## DOCUMENT EXCERPT

Every topic partition in Kafka is replicated n times, where n is the replication factor of the topic. This allows Kafka to automatically failover to these replicas when a server in the cluster fails so that messages remain available in the presence of failures.

EVENT Topic : Used to capture events via collectd D, this topic is created with 1 Partitions and 3 replication factor.

TRAFFIC Topic: This topic is used for telemetry data . This load on the event producers and consumers are tested with various combination of traffic topics
Events latency measured with
  1. Traffic topic of 1 partition and 1 replication factor
  2. Trafic topic with 700 partitions and 1 replication factor
  3. Traffic topic with 700 partitions with keyname and 1 replication factor

Important Client / Producer Configurations:

Kafka Producer and Consumer Configurations

In order to achieve low latency, following configuration are required for producer and consumers.

## TASKS TO PERFORM
**1.** Retype the part of the Kafka excerpt starting with "EVENT Topic : Used" and going on through "producer and consumers.".
**2.** In the Kafka excerpt, how many partitions and what replication factor is the EVENT topic created with?

## DATASET CONTENT

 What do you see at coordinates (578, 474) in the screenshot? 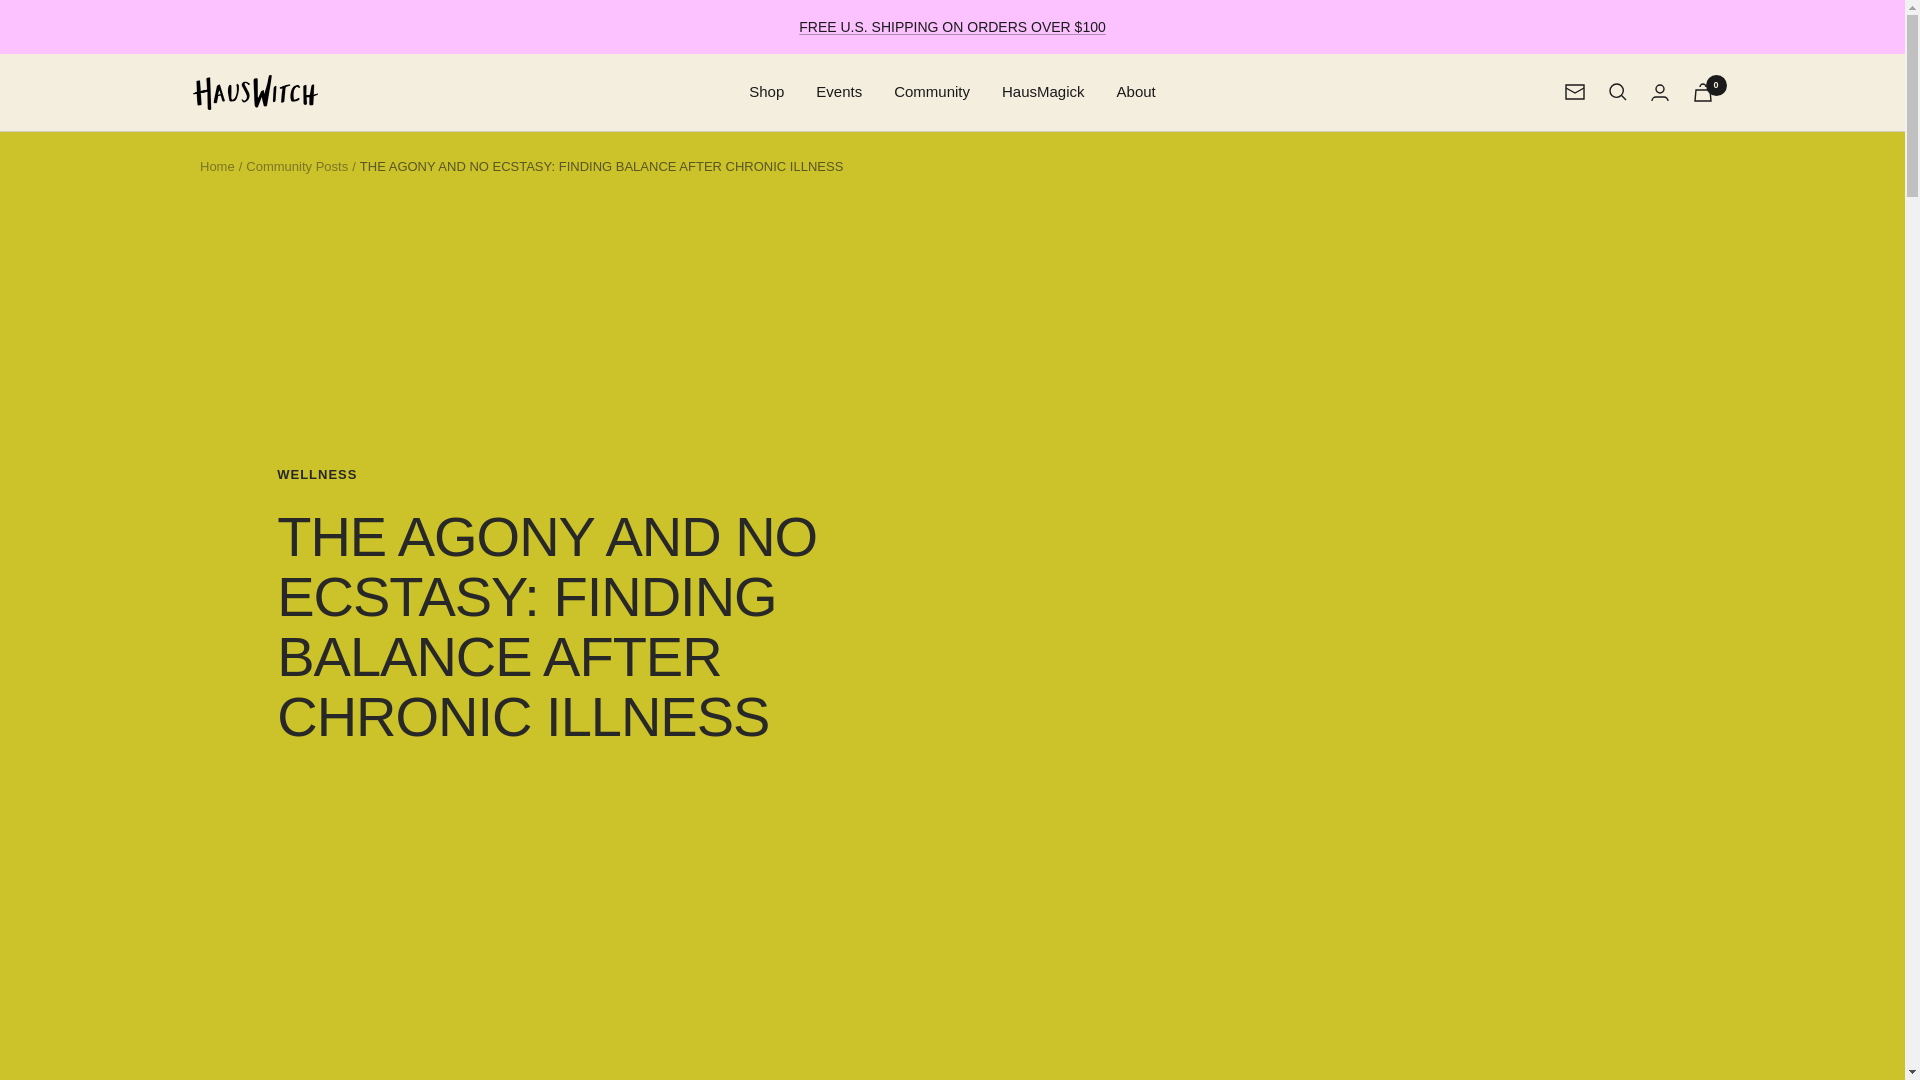
I see `WELLNESS` at bounding box center [578, 474].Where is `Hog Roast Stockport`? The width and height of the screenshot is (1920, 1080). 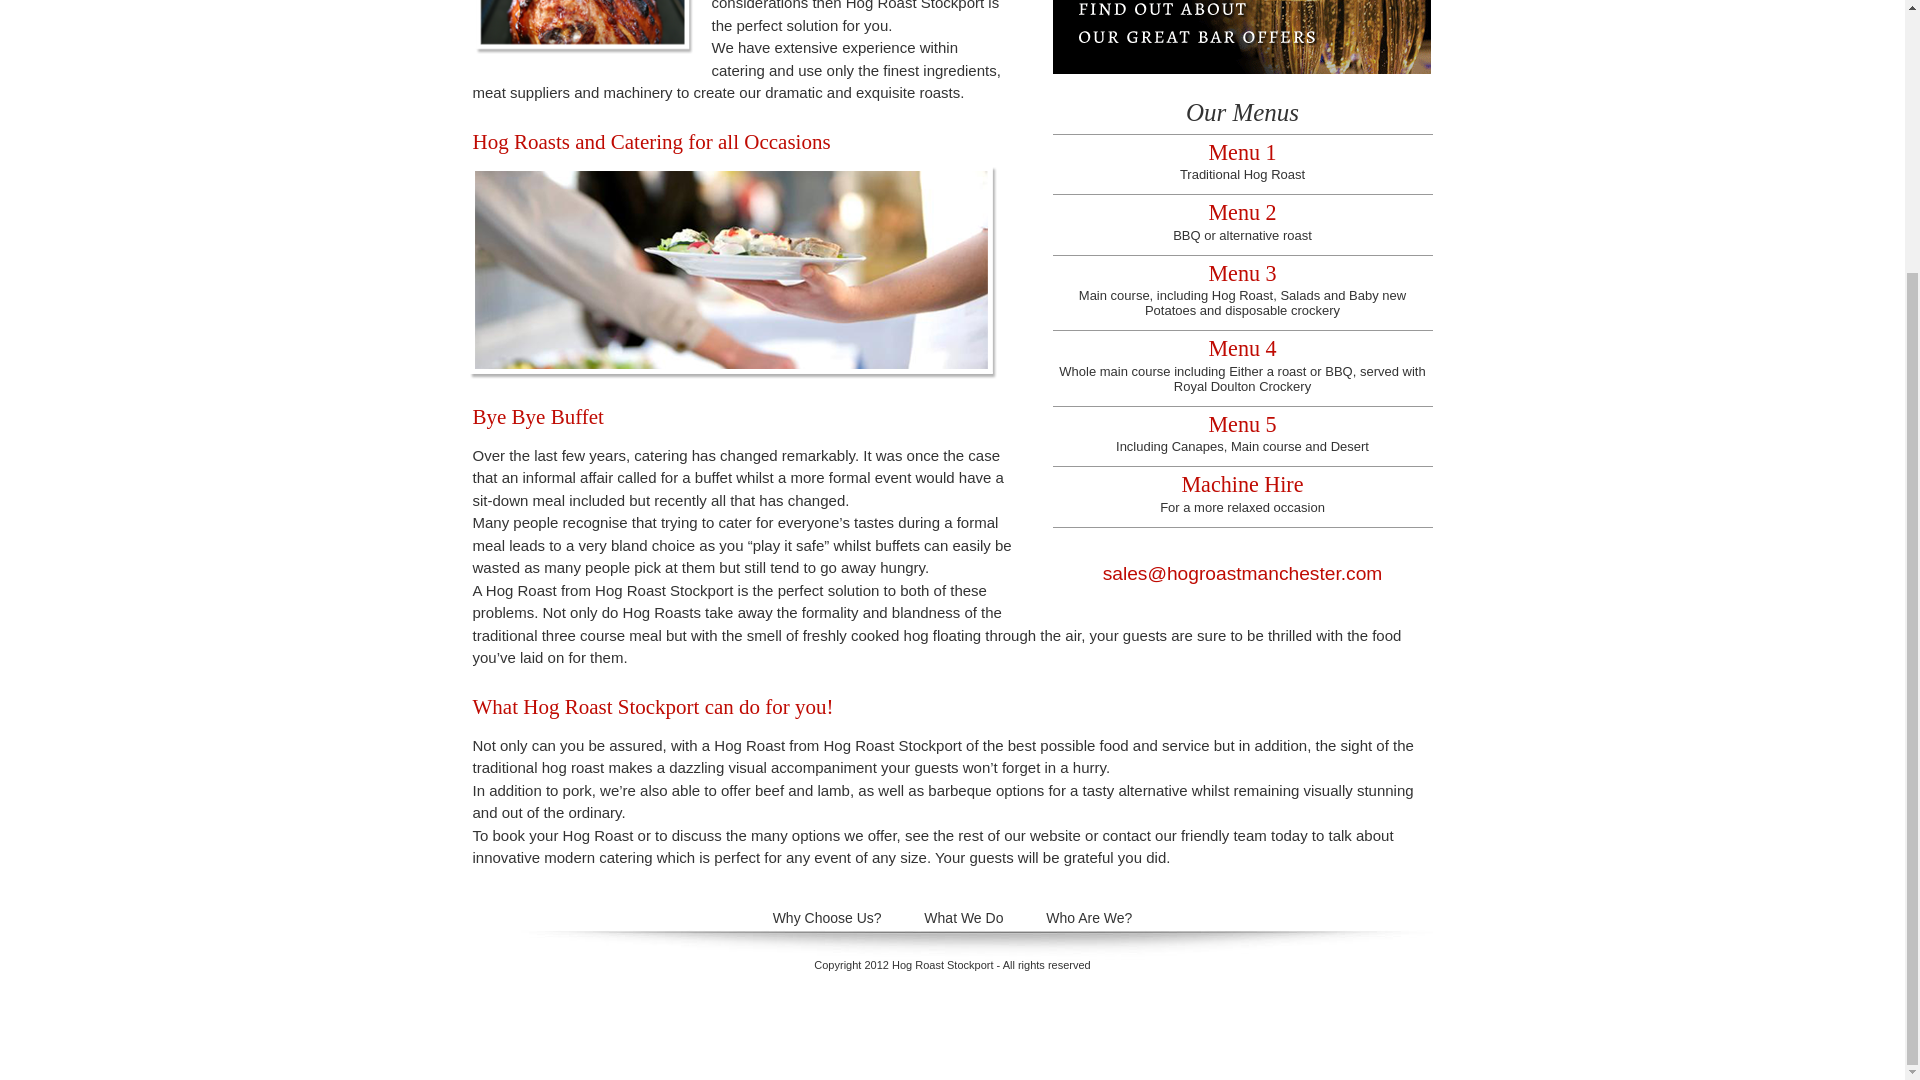 Hog Roast Stockport is located at coordinates (1242, 436).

## ANSWERS TO THE TASKS
**1.**
EVENT Topic : Used to capture events via collectd D, this topic is created with 1 Partitions and 3 replication factor.

TRAFFIC Topic: This topic is used for telemetry data . This load on the event producers and consumers are tested with various combination of traffic topics
Events latency measured with
  1. Traffic topic of 1 partition and 1 replication factor
  2. Trafic topic with 700 partitions and 1 replication factor
  3. Traffic topic with 700 partitions with keyname and 1 replication factor

Important Client / Producer Configurations:

Kafka Producer and Consumer Configurations

In order to achieve low latency, following configuration are required for producer and consumers.

**2.** 1 partition and a replication factor of 3.